Я не стала ему мешать, я сама стала думать. Но мне совсем не думалось. В голове пустота, вытрясло все, выбило все. Иногда мне кажется, что Клык прав. Что война все таки случилась. Что нас бомбили — слишком много у нас беспорядка, много опрокинутых стеллажей, мебели перевернутой, как будто землетрясение здесь произошло. Если не война, то катаклизм точно. Нет, там наверху никого не осталось, только лед. Там все замерзло. И вообще все замерзло, земля покрылась толстенной коркой в несколько километров, или даже больше, потому что Вселенная состоит изо льда…
— Не могла бы ты не бормотать? — попросил Дрюпин.
— Разве я что то сказала?
— Да, чушь всякую. Типа Вселенная состоит изо льда, Вселенная состоит изо льда… Раздражает.
— С чего это?
— Это любимая теория Ван Холла. Он даже космические исследования спонсировал, чтобы доказать, спутник к Марсу посылал…
— Доказал?
— Да, кажется. Солнечная система — это пустота во вселенском льде, который начинается сразу за поясом Койпера, звезды находятся совсем недалеко, но лед мешает прохождению света, проникнуть сквозь этот лед невозможно… Короче, бред. Ты разве не помнишь, в библиотеке книга на самом видном месте лежала?
— Я не…
— Лунатик! — сказал Клык. — Лунатик–лунатик, зацепился за канатик…
Дрюпин вздохнул.
— Я буду думать, — сказал он. — У нас…
Он поглядел на Клыка.
— У нас совсем немного времени. Буду думать.
Я осталась у двери.
Хорошие у нас двери. То есть просто отличные, наши двери просто так не пробьешь. Я пнула сталь ногой. Глухо. Тогда кулаком. А потом еще раз.
С пятого раза на костяшках слезла кожа. Но меня это особо не впечатлило, я продолжала бить, и постепенно на стали образовывались красные шлепаки замысловатой формы. Кажется, по чернильным кляксам можно определить судьбу. Наверное, по кровавым кляксам судьбу можно определить ещё надёжнее.
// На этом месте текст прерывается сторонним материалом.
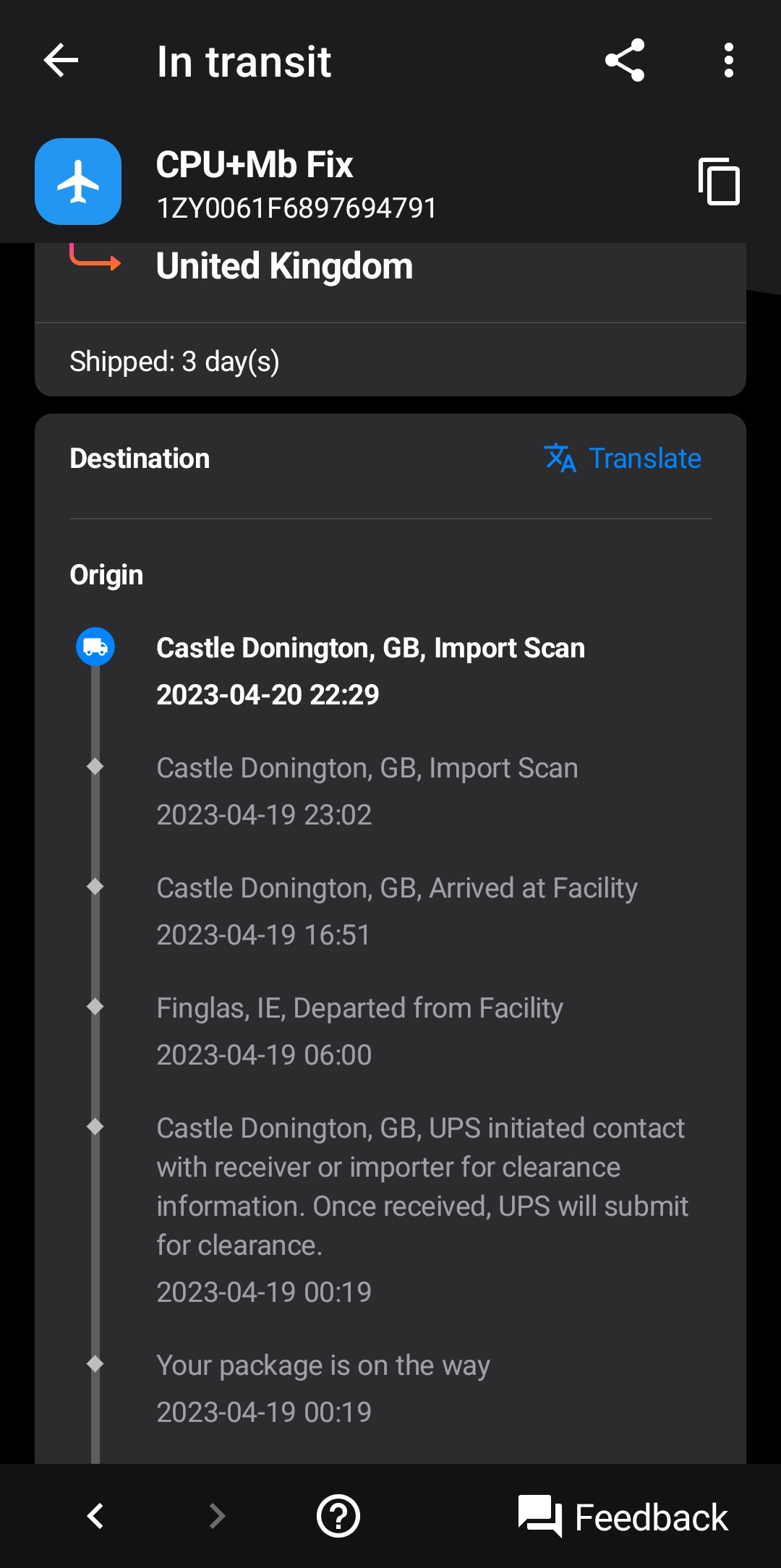Open the three-dot overflow menu

point(728,60)
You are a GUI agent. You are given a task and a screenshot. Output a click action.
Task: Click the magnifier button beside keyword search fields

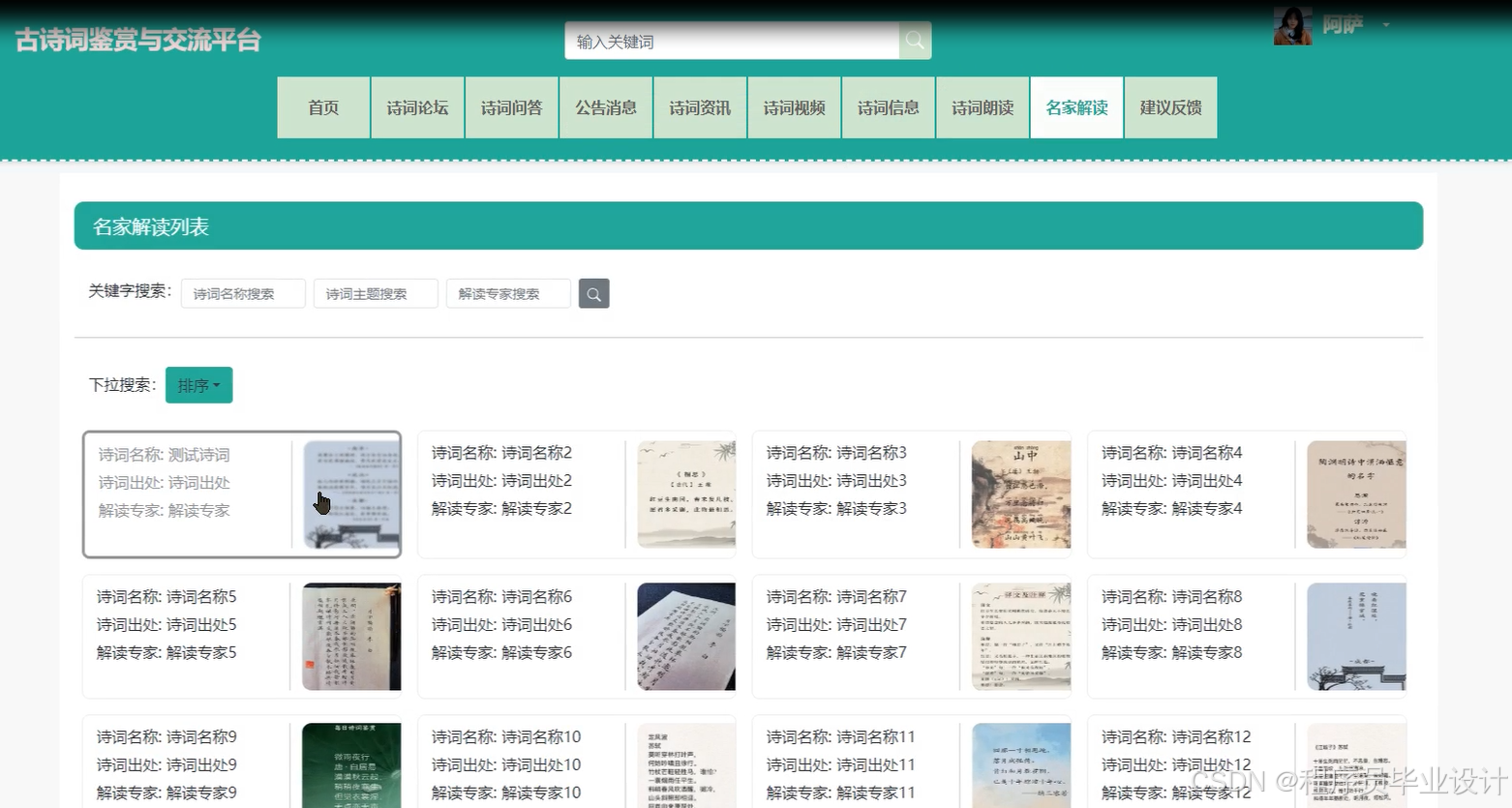tap(593, 292)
Библиотека закрывалась, и Зимин вдруг подумал о том, что он никогда не бывал в библиотеке ночью. Конечно, раз в год здесь проводились поэтические марафоны, но Зимин боялся в них участвовать, да и настоящих стихов у него не было.
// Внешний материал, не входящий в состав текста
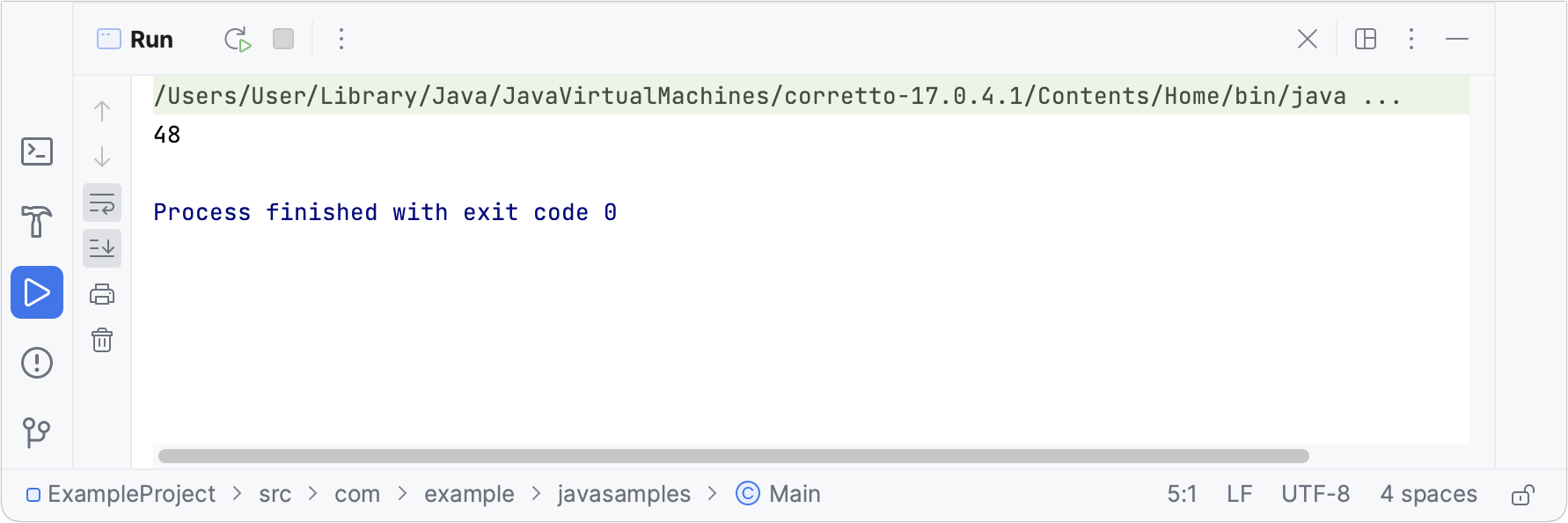Toggle Scroll to the End
1568x523 pixels.
tap(102, 248)
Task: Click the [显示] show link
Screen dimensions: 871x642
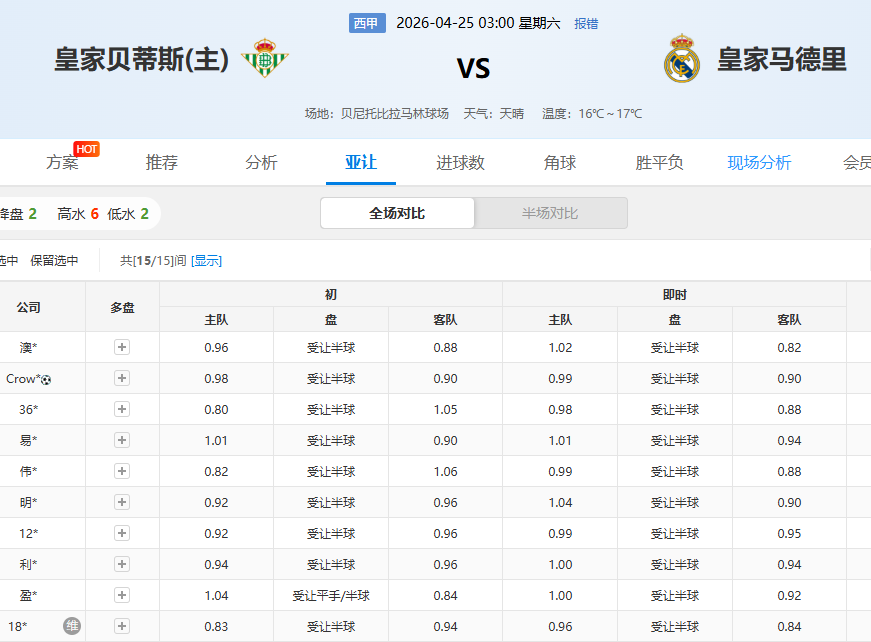Action: click(x=207, y=261)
В библиотеке гасили свет, сотрудники спешили прочь, и заведующая уже уходила, суетливо завязывая шарф, Зимин остановил ее на лестнице.
— Зинаида Петровна, я хотел бы…
Заведующая поглядела на Зимина равнодушно.
— Но уже поздно, Виктор Валентинович, приходите завтра.
— Это важно! Мне надо… Мне надо… Я хочу разместить фотографии с нашей встречи в Интернете. Можно я их скопирую?
Заведующая попробовала обойти Зимина, но он галантно не позволил.